Element lookup records

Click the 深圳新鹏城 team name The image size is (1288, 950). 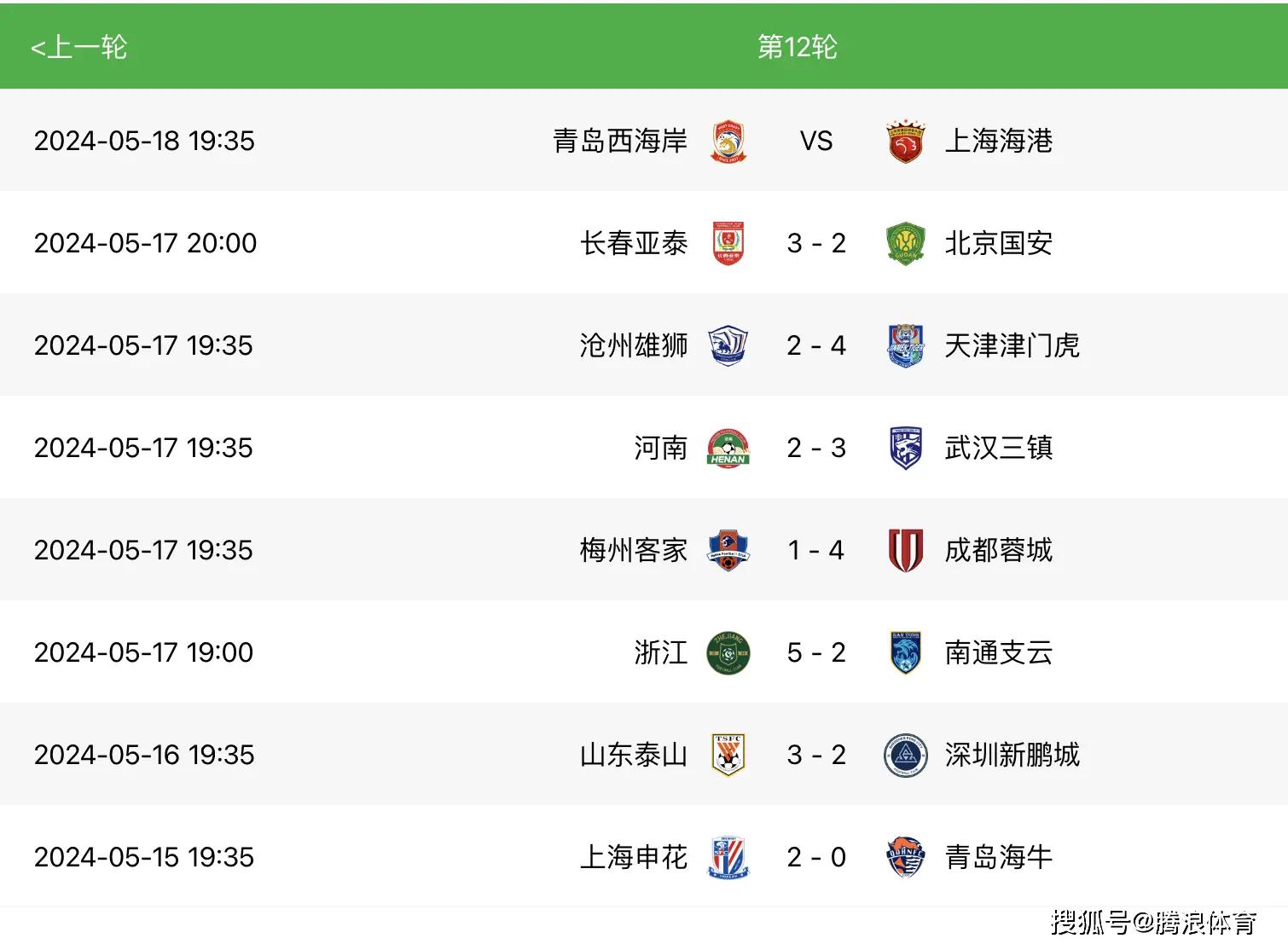(1012, 756)
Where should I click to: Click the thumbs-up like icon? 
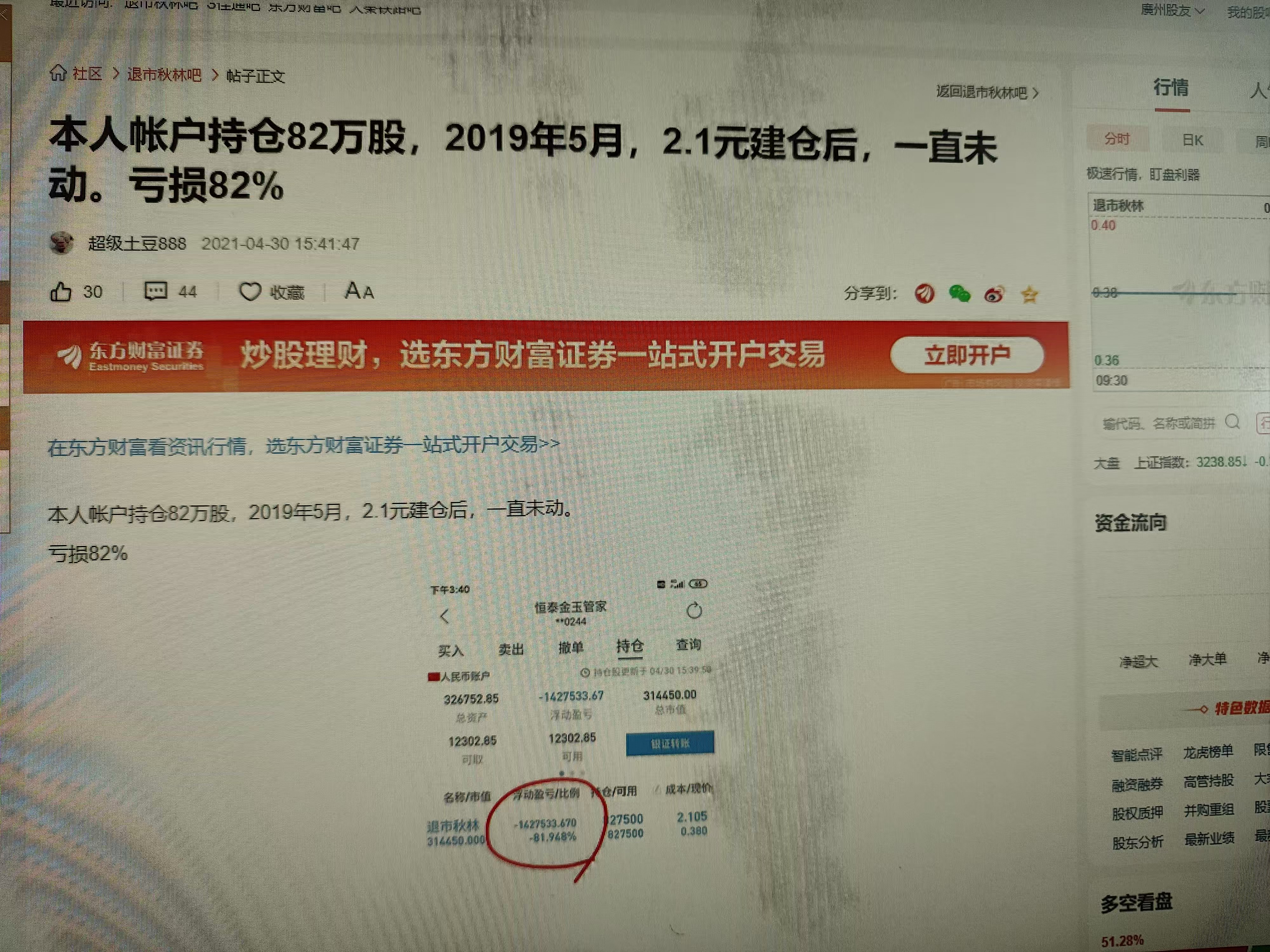[x=61, y=292]
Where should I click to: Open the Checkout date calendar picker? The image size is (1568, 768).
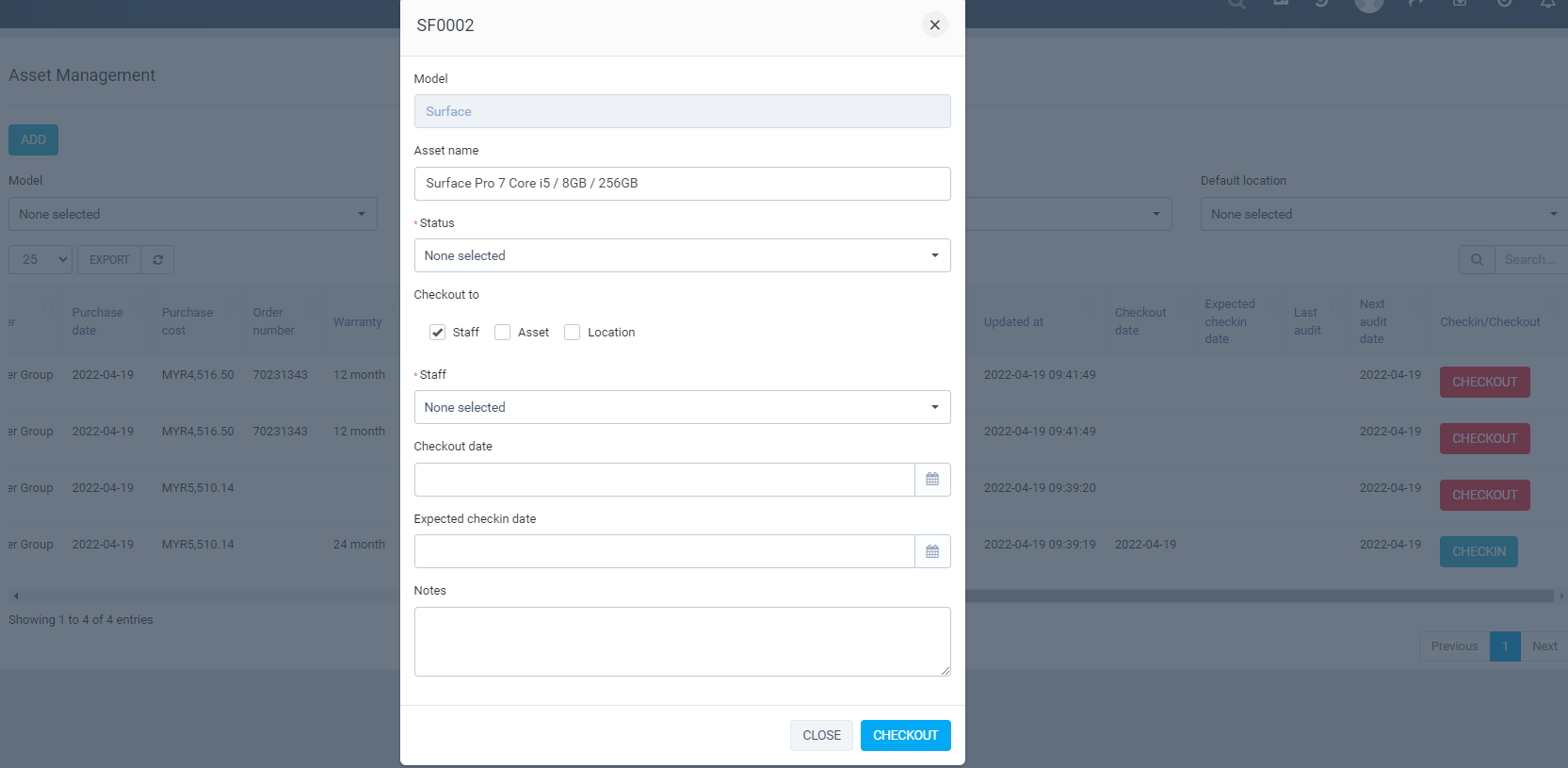tap(932, 480)
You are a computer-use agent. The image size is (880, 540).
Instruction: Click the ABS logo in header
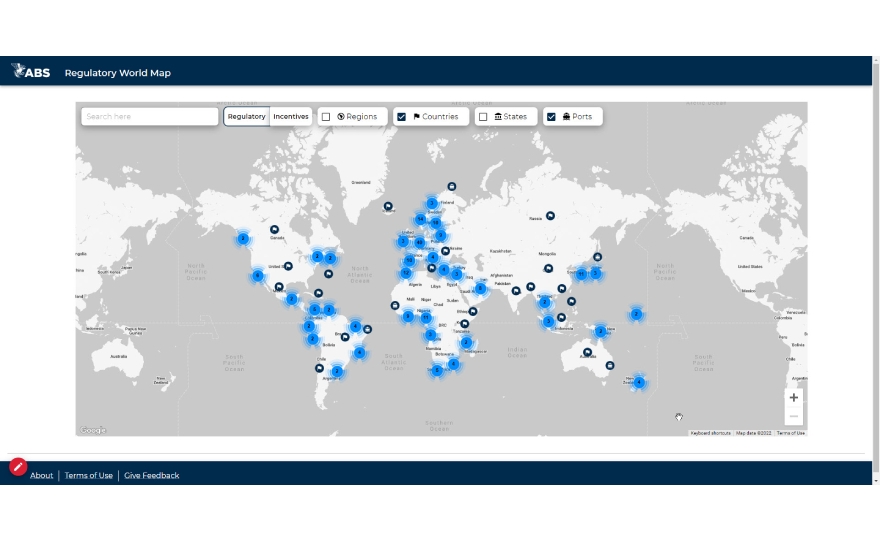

▶ [What this task involves]: Reproduce the lines from the one containing "Where should I click to: Click" through the end of the records, leaving the pictures out of your answer.

▶ [Solution below]:
Where should I click to: Click the thumbs-up like icon? 
[x=61, y=292]
Where should I click to: Open the Checkout date calendar picker? The image size is (1568, 768).
tap(932, 480)
You are a computer-use agent. The image size is (880, 540).
Instruction: Click the ABS logo in header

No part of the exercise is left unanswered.